[Source records]
BEGIN

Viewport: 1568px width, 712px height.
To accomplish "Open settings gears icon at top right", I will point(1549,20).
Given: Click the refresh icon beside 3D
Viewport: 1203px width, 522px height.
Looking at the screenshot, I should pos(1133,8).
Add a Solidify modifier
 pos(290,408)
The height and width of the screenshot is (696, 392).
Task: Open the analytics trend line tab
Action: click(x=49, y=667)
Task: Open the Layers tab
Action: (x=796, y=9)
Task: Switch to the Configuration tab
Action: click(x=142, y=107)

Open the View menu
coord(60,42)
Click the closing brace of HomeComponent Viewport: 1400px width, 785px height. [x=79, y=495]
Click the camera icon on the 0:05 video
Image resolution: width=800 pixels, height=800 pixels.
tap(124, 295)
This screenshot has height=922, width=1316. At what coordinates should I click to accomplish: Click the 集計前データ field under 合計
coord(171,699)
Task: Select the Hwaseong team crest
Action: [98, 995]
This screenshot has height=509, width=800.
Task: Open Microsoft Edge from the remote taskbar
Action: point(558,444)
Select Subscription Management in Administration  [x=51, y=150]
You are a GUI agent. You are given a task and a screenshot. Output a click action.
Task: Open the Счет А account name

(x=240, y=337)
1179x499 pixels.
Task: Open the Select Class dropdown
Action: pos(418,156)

END

— WHAT YOU HAVE TO DO —
Take the lines above from the one containing "Image resolution: width=800" to the one containing "You are a GUI" and retype them exactly, both ends included, with nothing added.

— SOLUTION BELOW —
Image resolution: width=800 pixels, height=800 pixels.
tap(124, 295)
This screenshot has height=922, width=1316. At what coordinates should I click to accomplish: Click the 集計前データ field under 合計
coord(171,699)
Task: Select the Hwaseong team crest
Action: [98, 995]
This screenshot has height=509, width=800.
Task: Open Microsoft Edge from the remote taskbar
Action: point(558,444)
Select Subscription Management in Administration  [x=51, y=150]
You are a GUI agent. You are given a task and a screenshot. Output a click action.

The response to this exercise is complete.